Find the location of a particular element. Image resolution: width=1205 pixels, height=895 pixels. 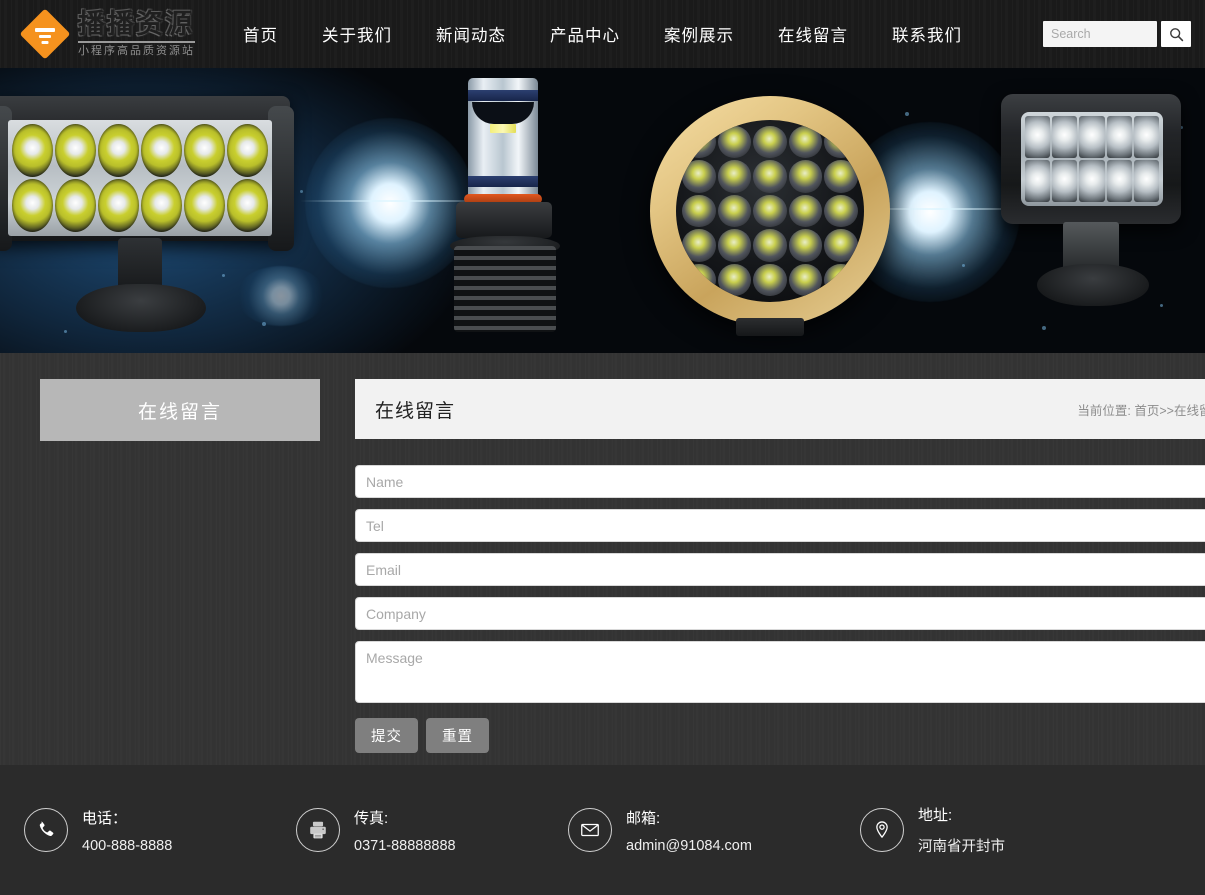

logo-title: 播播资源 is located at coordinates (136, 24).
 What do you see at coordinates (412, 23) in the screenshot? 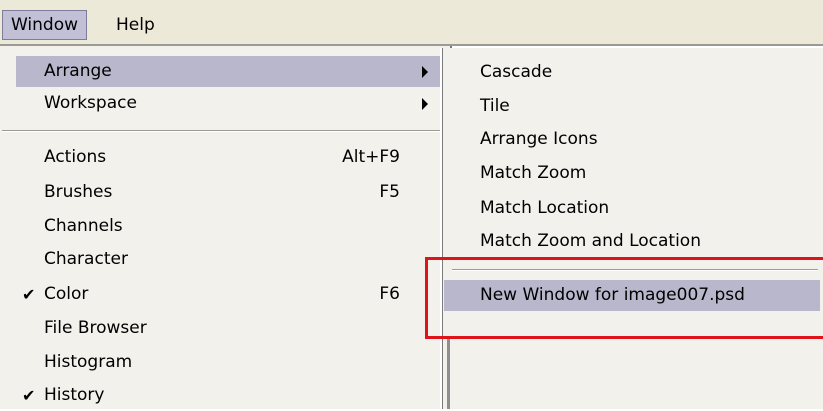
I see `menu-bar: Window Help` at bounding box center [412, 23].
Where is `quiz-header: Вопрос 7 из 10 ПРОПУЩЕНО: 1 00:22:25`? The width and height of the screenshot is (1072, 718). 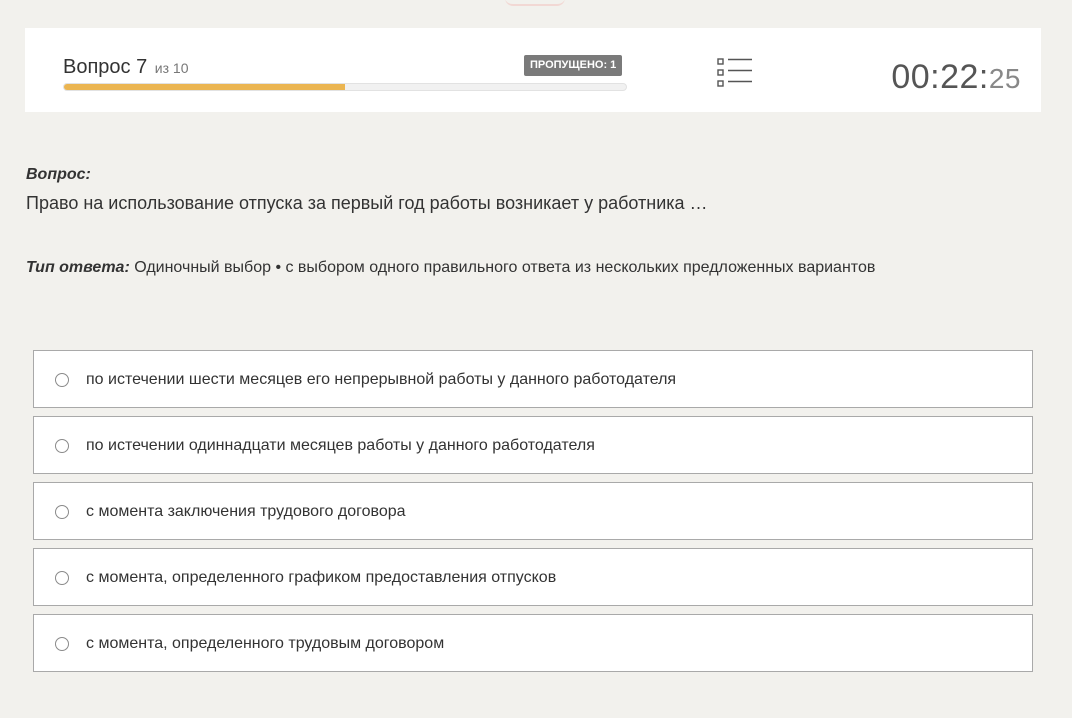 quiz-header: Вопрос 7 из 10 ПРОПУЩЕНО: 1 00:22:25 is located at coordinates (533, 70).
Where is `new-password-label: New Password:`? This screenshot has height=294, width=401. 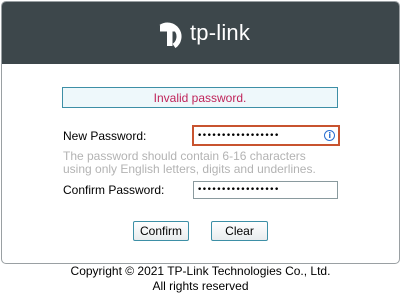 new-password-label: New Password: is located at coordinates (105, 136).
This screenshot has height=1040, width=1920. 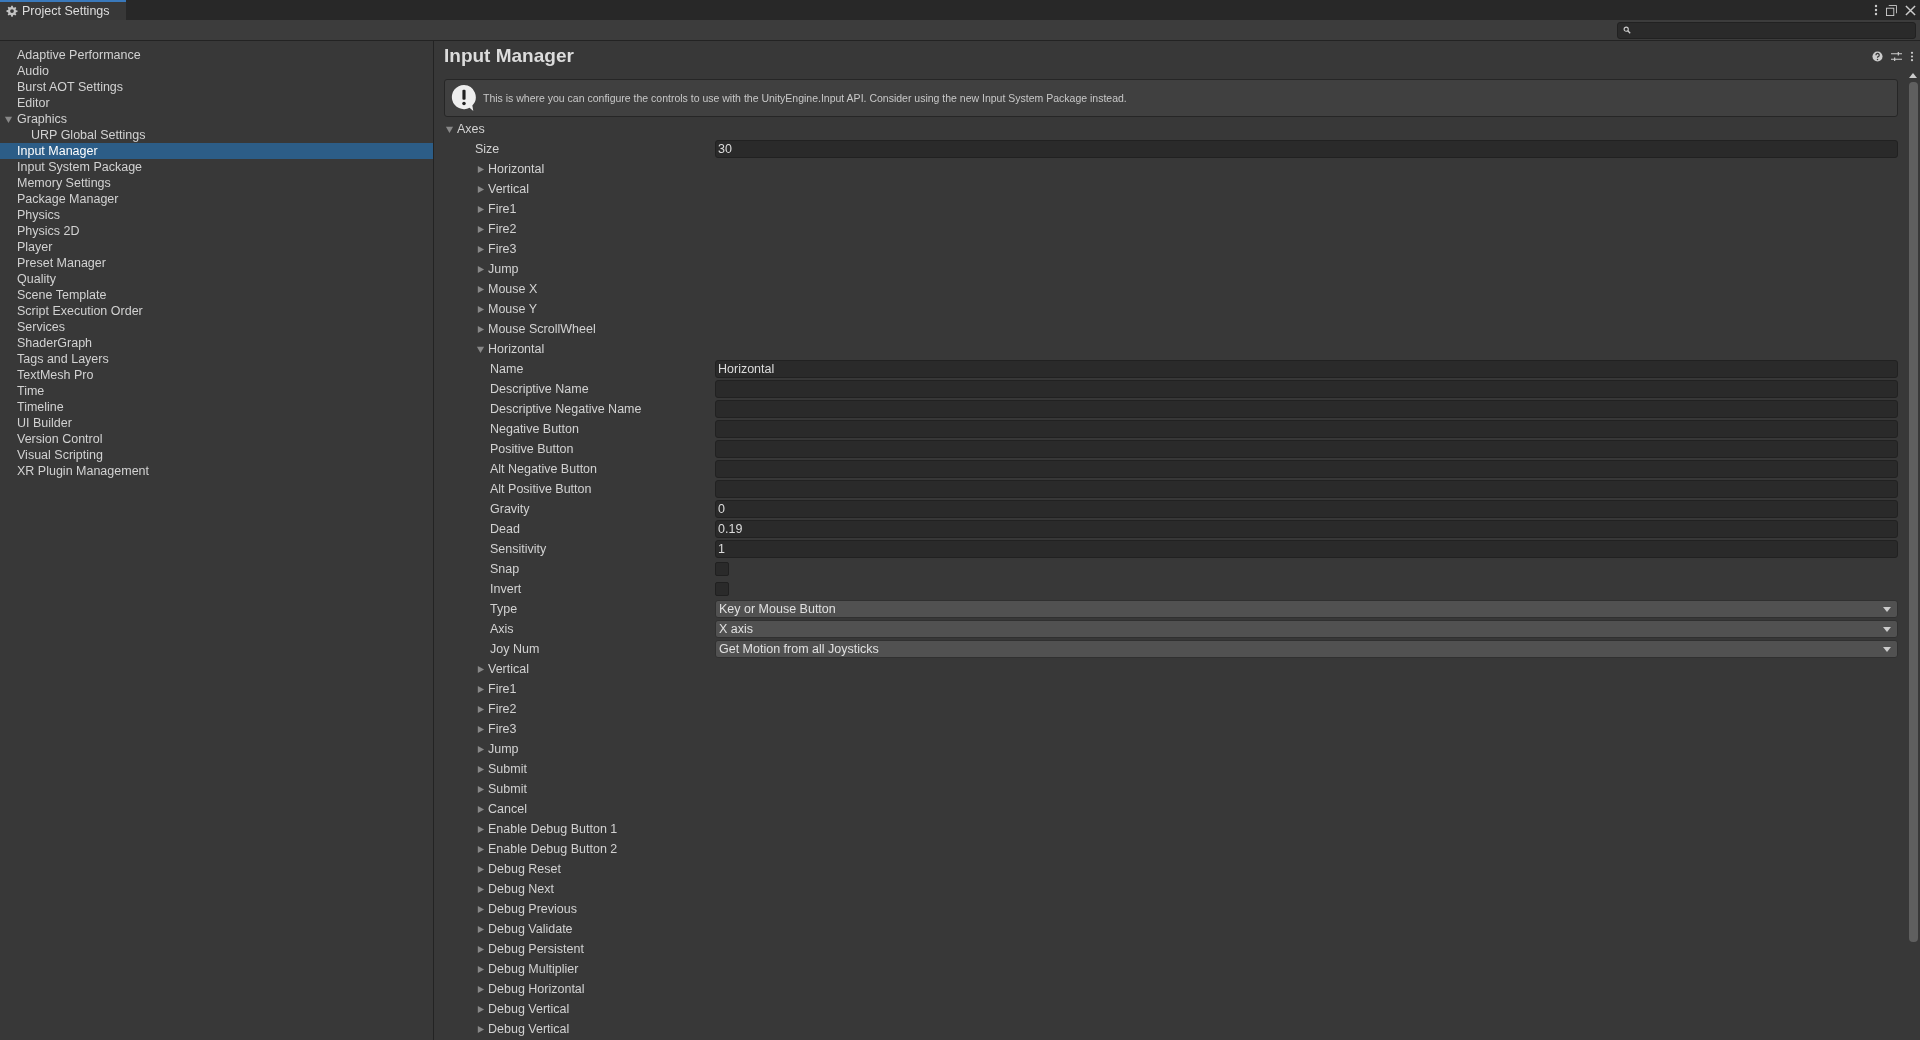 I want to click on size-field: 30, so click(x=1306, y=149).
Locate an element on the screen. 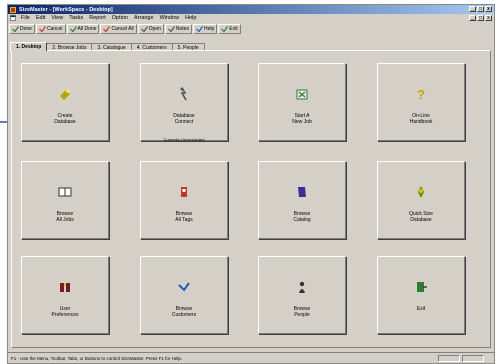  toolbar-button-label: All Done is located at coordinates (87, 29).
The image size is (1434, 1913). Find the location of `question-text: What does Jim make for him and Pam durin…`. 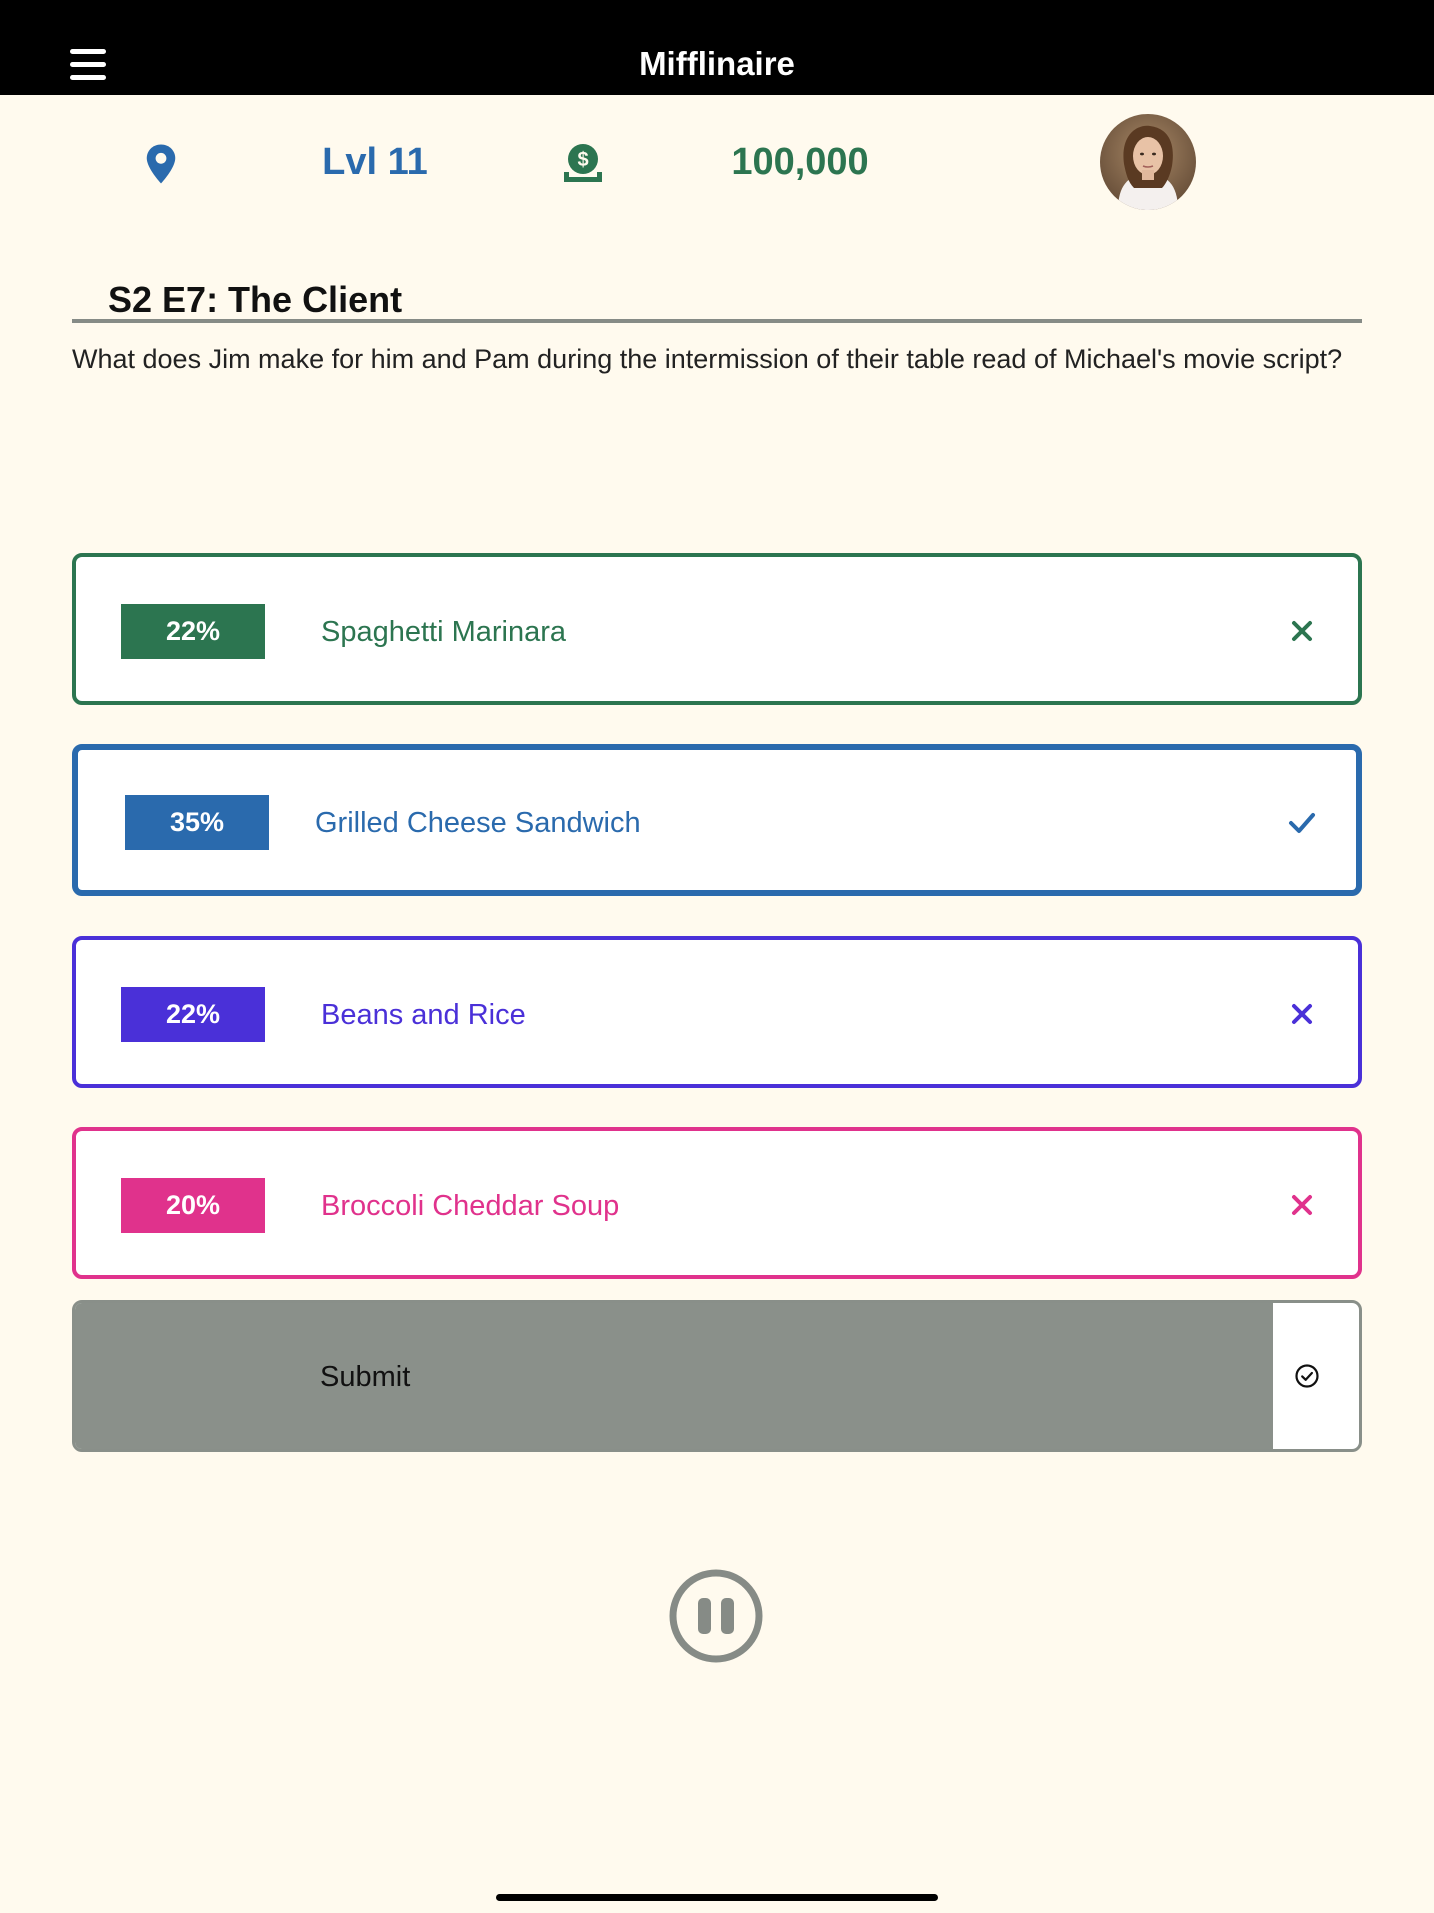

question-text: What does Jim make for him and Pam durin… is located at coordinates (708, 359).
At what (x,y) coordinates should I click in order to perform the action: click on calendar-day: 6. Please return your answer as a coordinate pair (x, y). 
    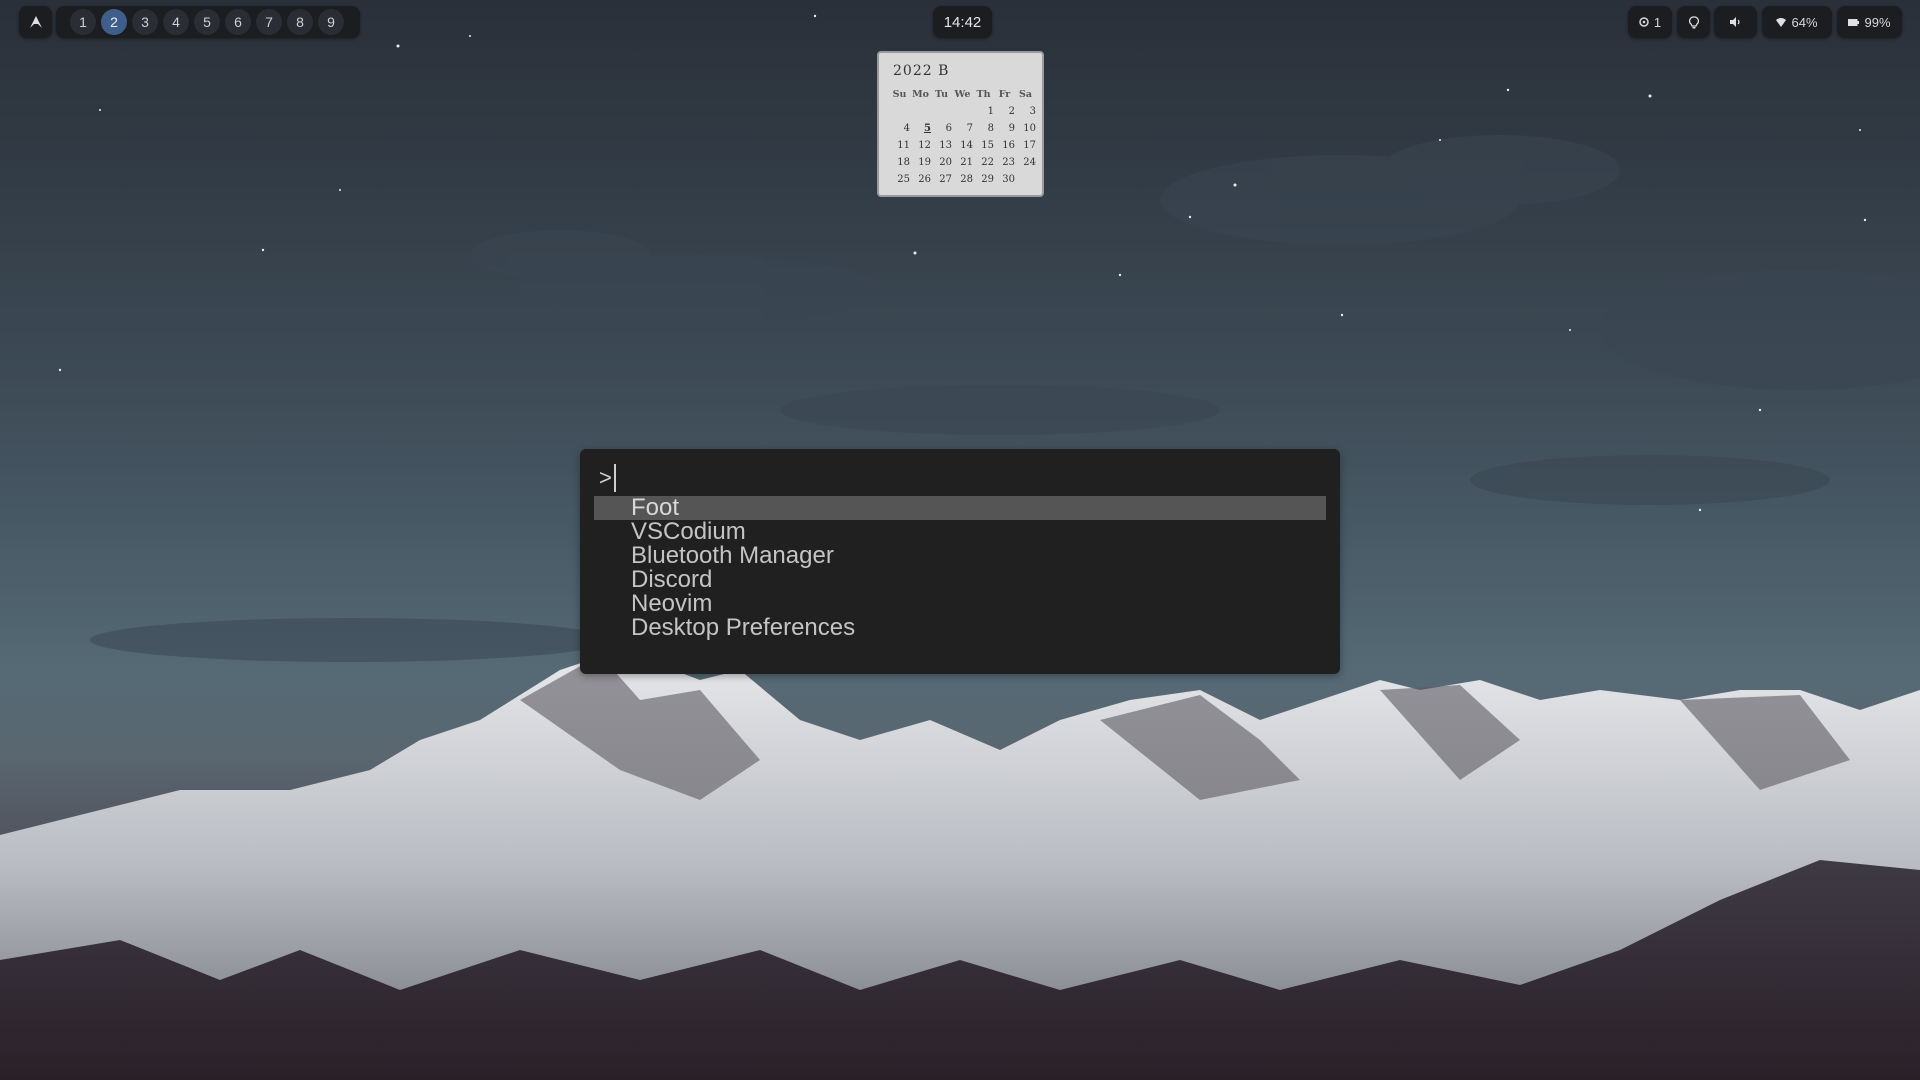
────────────────────────────────────────
→ TASK TO CARRY OUT
Set down the records again word for word, starting at the line that contains "The image size" and ending at the end of the records. Leave the pictures out of your answer.

→ RESULT OF THE EXERCISE
The image size is (1434, 1913). Find the location of `question-text: What does Jim make for him and Pam durin…`. 

question-text: What does Jim make for him and Pam durin… is located at coordinates (708, 359).
At what (x,y) coordinates should I click in order to perform the action: click on calendar-day: 6. Please return your answer as a coordinate pair (x, y). 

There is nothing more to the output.